The series MacGyver sometimes brings to mind the work of artist Zoro Feigl. In his practice, experimenting with everyday materials also takes center stage. He looks at things for what they could become, rather than what they were made for. His work radiates a sense of openness while being ingeniously constructed at the same time.
In the basement of Villa, you’ll find Phosphenes by Zoro Feigl. The title refers to the tiny spots of light you see when you close your eyes after looking into a light source. At the center of the room stands a circular sculpture filled with shimmering fabric and small mirrors, a piece of cloth that wouldn’t look out of place in a carnival shop. The fabric moves through a mechanism inside the sculpture. Light shining on this moving, sparkling fabric projects something like a starry sky onto the basement ceiling. Bright dots dance across the space, taking over the room.

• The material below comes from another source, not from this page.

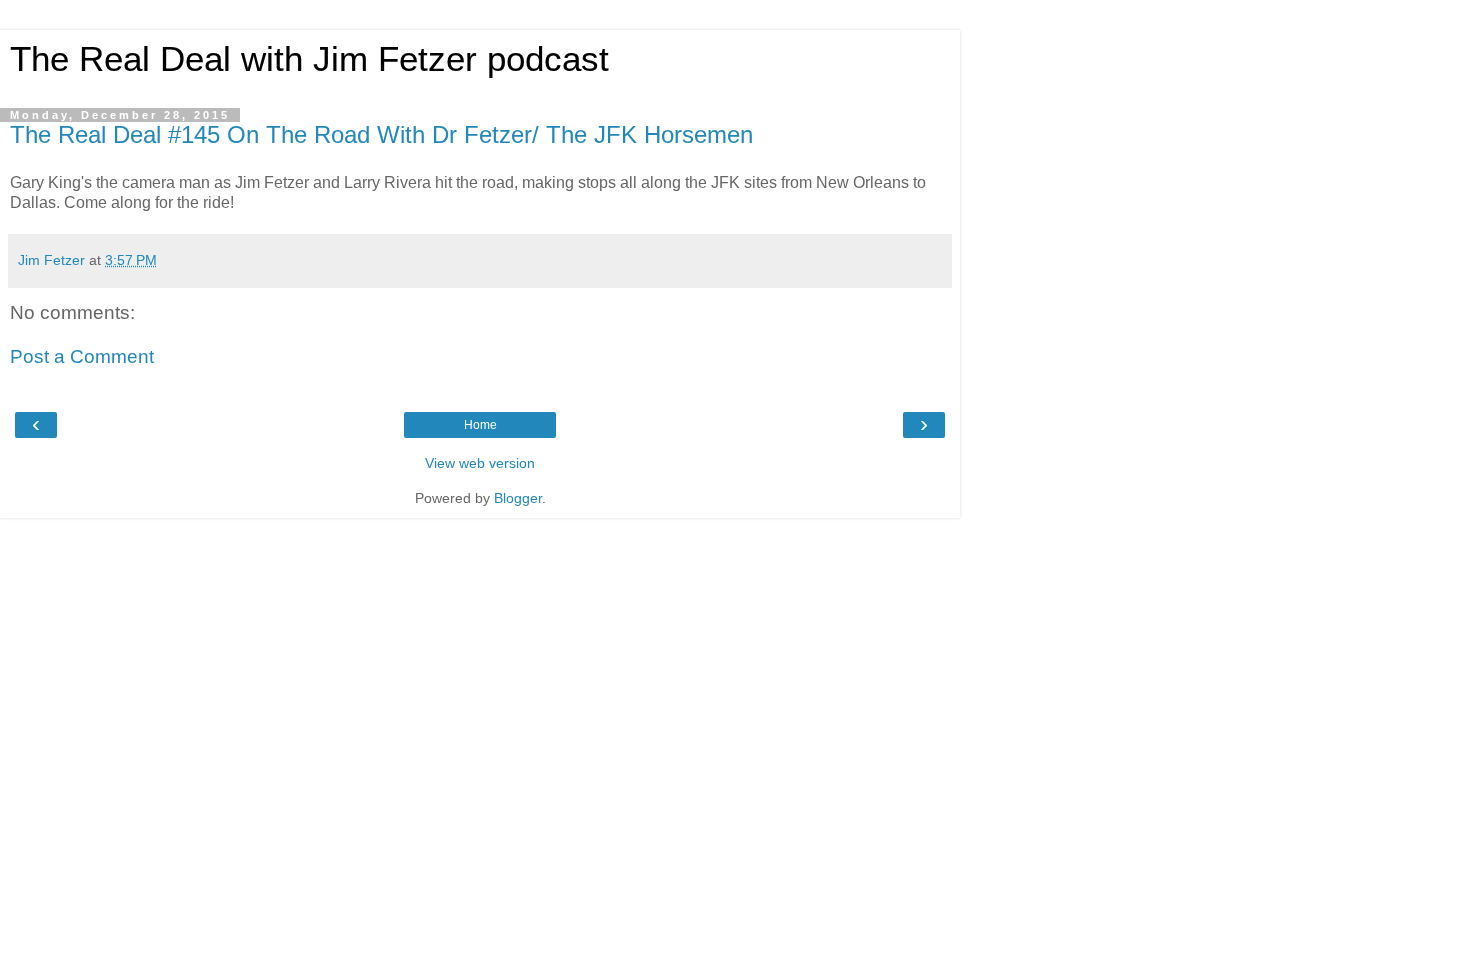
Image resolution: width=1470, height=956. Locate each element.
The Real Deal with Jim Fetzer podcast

In his work, Zoro Feigl captures natural phenomena and everyday occurrences in installations. He draws inspiration from, for example, the movement of a flock of starlings, the patterns of ripples in sand, or the light spots that dance on your retina after looking at a bright light. These are processes beyond our control. No matter how much we think we can master nature, no one can dictate how a flock of birds moves through the air. Zoro tries to capture that elusive movement and make it visible in his installations. For a moment, he gains control over the uncontrollable. But once his work literally starts moving, it escapes him again: the shiny sequins take their own path. His installations seem to develop a will of their own.
Watching
Watching Phosphenes, you know what’s going on. The fabric sways. The tiny mirrors scatter light across the ceiling. Yet something about it pulls you in. You can’t quite look away. Watching is important in Zoro’s work. He wants his works to be understood through the eyes and the body. “Watching is enough. I feel that a lot of art comes with a lot of talking, but a good work doesn’t need much explanation. Of course, a theory or text can add something, but an artwork should stand on its own even if the viewer hasn’t read the book.””[1]
Practical Beginnings
Zoro often starts his work from something practical and factual. “Many of my works are banal things that I enlarge and then try to make my own.” [2] For example, how liquid flows somewhere due to gravity. From this starting point, he created several rotating paintings with liquid paint. They are hanging conveyor belts on the wall, where paint-like liquid drips and is continuously rotated again. A moving painting where the paint never sets or stays in the same place. He then plays with the idea of infinity. His artworks have no end or narrative and only stop when he pulls the plug. And yet they are also about time—time that seems absent, but keeps ticking.
Air and Water
On the first floor of Villa, another work by Zoro hangs in front of the window, Fluid Fingers. The sculpture begins with something simple: the movement of air and liquid. It’s a subtle, rectangular piece made of two thin plates of tempered, reinforced glass, pressed tightly together with a viscous fluid in between. As the plates shift against each other, the air moves too, shaping the liquid into ever-changing forms. Light from the window filters through, turning the piece into something almost meditative. You understand what’s happening, yet you keep watching. This work needs little explanation because it comes directly from the world. And at the same time, the question arises: how does it work? “It’s remarkable that people ask, because when they see a waterfall, no one wonders how it works.”
Which everyday observations does Zoro find relevant to enlarge? What does he pay attention to? For him, a situation must be exciting. He first asks himself the ‘why’ question. “Why does water fall in a waterfall? There is a difference between asking how things work and asking why. Of course, you can explain that we know gravity, and therefore water falls in a waterfall. But if you think about what gravity really is, you don’t really know why it works that way. And that’s what I’m constantly trying to find out. The ultimate question within such an observation is more about why than just how.”[3]
Although Zoro wants to find a solution for every observation he makes, he doesn’t fully align with MacGyver and the idea of invention. He is more of an observer. Zoro sees something, takes it from the world, and, in a way, places it on a pedestal.